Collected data

================================

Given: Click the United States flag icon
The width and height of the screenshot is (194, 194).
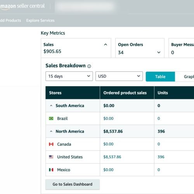Looking at the screenshot, I should 51,157.
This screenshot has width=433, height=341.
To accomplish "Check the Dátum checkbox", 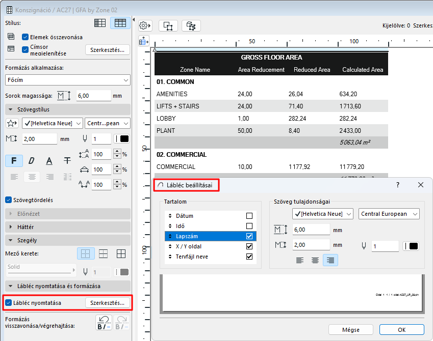I will [x=249, y=216].
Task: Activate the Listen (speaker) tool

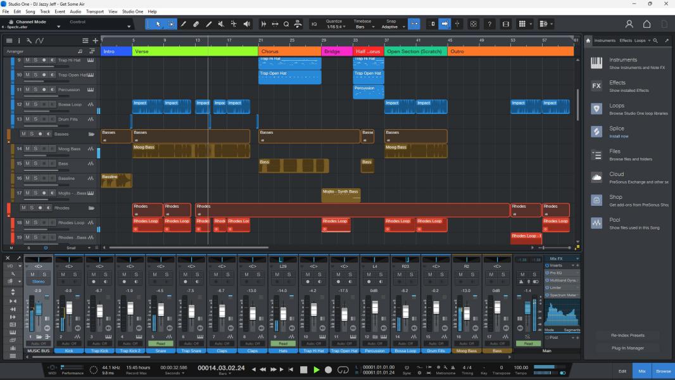Action: click(x=247, y=24)
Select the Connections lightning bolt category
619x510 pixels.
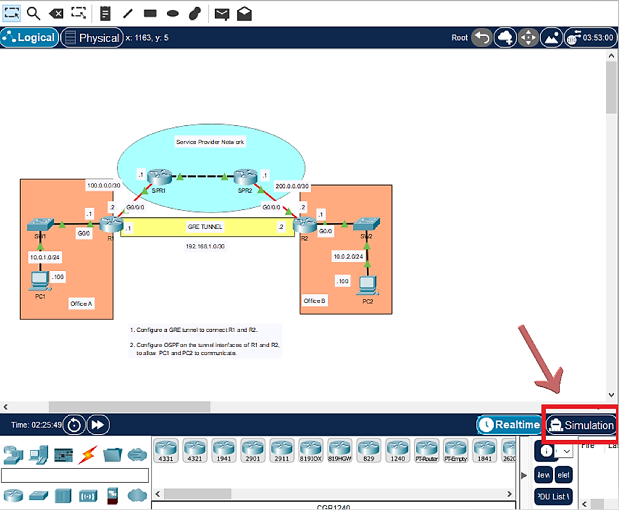88,454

================================

=== Your goal ===
Can you put the lines from the one containing "Task: Activate the Listen (speaker) tool" through the last line into a JSON list of strings, one string per line? Leave out blank lines and pictures.

=== Exercise output ===
[
  "Task: Activate the Listen (speaker) tool",
  "Action: click(x=247, y=24)",
  "Select the Connections lightning bolt category",
  "619x510 pixels.",
  "88,454"
]